I know you have to guess when you're making these lists, but the question is still who's the best right fielder, and I have a lot fewer questions about one of those right fielders.

Petriello: He does have a decent amount of right-field experience in the Minors, though. Like in 2018 when he came up, he was mostly playing right in the Minors. I think he's a better defender than 2020 would have it seem, though clearly not on Mookie's level there.

Langs: He’s also been vocal about wanting to work on his defense, since his first big league offseason ('18 into '19). If anything, I’d imagine there’s a level of comfort returning to the position that was his until he got to the Nats and Bryce Harper was occupying the position.

But yes, definitely not in Mookie’s defensive echelon.

Simon: That's an interesting dynamic to me.
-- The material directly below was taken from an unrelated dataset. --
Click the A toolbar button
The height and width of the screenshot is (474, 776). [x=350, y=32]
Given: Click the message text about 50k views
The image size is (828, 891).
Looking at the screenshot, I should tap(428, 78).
I know we've discussed the Ted Williams comp, but the recent player Soto really reminds me of is a young Albert Pujols, with the way he absolutely controls at-bats and hits any pitch in any location

One thing about Pujols though is that he was a surprisingly good baserunner and defensive player in the first half of his career. And versatile. It'll be fun to see if Soto can become more well-rounded over the next few years

Petriello: I know we're talking about just 2021 here, but I also view Soto's skillset as the type that should age extremely gracefully. I mean, he's so young that "an aging Soto" is in like 2034, but barring serious injury, I see no reason he isn't doing what he just did for the next decade-and-a-half.

Adler: He's an absolutely complete hitter. Just elite in every aspect of hitting. He's going to be a great hitter forever.

Langs: And he’s been so good since pretty much the moment he arrived. I remember hearing analysts raving about his plate discipline in like, his third week in the Majors. The starting point was already so high, in terms of his ability.

Adler: Also he does the Soto Shuffle. Bonus points for plate discipline + swag.

Petriello: I guess the only way I can put it is like this: Mookie Betts is so tremendously, amazingly, incredibly good, that it's almost impossible to think about how good you'd have to be to be above him. And yet: Juan Soto.

Langs: I love that wording, Mike, because that’s the point here, to me. These players are just both so incredible and the fact that we get to watch them both, at the same time, is just amazing -- for us, for the sport, for everyone.

Adler: Or, one might say, how impossibly good do you have to be to be a better baseball player than the best hitter in the world? And yet: Mookie Betts.

Petriello: Always the contrarian, David.